Task goal
The required output consists solely of the lines from the top of the listing through the line containing "Image resolution: width=547", transcribed exactly.

Supplied data
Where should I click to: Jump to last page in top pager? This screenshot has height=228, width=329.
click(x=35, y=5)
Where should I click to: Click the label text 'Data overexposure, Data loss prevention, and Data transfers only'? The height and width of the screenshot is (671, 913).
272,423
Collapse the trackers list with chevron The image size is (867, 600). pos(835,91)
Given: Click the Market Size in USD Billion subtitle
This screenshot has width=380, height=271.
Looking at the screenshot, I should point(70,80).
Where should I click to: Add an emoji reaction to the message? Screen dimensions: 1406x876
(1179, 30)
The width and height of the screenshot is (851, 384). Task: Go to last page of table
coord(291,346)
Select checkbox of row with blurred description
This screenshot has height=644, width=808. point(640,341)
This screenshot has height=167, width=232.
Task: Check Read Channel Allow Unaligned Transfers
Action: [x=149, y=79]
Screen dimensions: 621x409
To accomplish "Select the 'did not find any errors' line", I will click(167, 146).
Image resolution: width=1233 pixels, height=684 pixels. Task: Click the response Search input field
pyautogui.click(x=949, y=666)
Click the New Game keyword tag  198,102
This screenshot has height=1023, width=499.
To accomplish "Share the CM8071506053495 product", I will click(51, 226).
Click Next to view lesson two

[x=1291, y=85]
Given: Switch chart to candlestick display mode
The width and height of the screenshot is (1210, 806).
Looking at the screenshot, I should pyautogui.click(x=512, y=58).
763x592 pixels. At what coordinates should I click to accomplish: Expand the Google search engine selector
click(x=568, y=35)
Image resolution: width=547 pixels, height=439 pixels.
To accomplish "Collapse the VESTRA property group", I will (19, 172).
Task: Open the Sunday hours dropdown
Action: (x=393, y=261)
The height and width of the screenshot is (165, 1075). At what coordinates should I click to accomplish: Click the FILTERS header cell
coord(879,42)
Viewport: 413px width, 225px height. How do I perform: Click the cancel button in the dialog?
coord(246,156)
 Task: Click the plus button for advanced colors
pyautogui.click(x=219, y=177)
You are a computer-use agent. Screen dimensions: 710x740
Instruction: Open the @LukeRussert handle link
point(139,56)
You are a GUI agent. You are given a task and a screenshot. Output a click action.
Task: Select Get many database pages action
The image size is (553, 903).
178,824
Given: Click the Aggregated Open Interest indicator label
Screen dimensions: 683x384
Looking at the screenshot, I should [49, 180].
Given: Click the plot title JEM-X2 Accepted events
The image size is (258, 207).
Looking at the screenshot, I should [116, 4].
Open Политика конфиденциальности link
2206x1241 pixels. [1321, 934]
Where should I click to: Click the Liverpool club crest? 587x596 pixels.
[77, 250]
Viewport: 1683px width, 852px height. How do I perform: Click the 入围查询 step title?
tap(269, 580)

Exercise response
Where should I click to: Jump to last page in top pager? This screenshot has height=228, width=329.
click(x=35, y=5)
Where should I click to: Click the label text 'Data overexposure, Data loss prevention, and Data transfers only'? The height and width of the screenshot is (671, 913).
272,423
Collapse the trackers list with chevron The image size is (867, 600). pos(835,91)
Given: Click the Market Size in USD Billion subtitle
This screenshot has width=380, height=271.
Looking at the screenshot, I should point(70,80).
Where should I click to: Add an emoji reaction to the message? Screen dimensions: 1406x876
(1179, 30)
The width and height of the screenshot is (851, 384). Task: Go to last page of table
coord(291,346)
Select checkbox of row with blurred description
This screenshot has height=644, width=808. point(640,341)
This screenshot has height=167, width=232.
Task: Check Read Channel Allow Unaligned Transfers
Action: [x=149, y=79]
Screen dimensions: 621x409
To accomplish "Select the 'did not find any errors' line", I will click(167, 146).
Image resolution: width=1233 pixels, height=684 pixels. Task: Click the response Search input field
pyautogui.click(x=949, y=666)
Click the New Game keyword tag  198,102
This screenshot has height=1023, width=499.
To accomplish "Share the CM8071506053495 product", I will click(51, 226).
Click Next to view lesson two

[x=1291, y=85]
Given: Switch chart to candlestick display mode
The width and height of the screenshot is (1210, 806).
Looking at the screenshot, I should pyautogui.click(x=512, y=58).
763x592 pixels. At what coordinates should I click to accomplish: Expand the Google search engine selector
click(x=568, y=35)
Image resolution: width=547 pixels, height=439 pixels.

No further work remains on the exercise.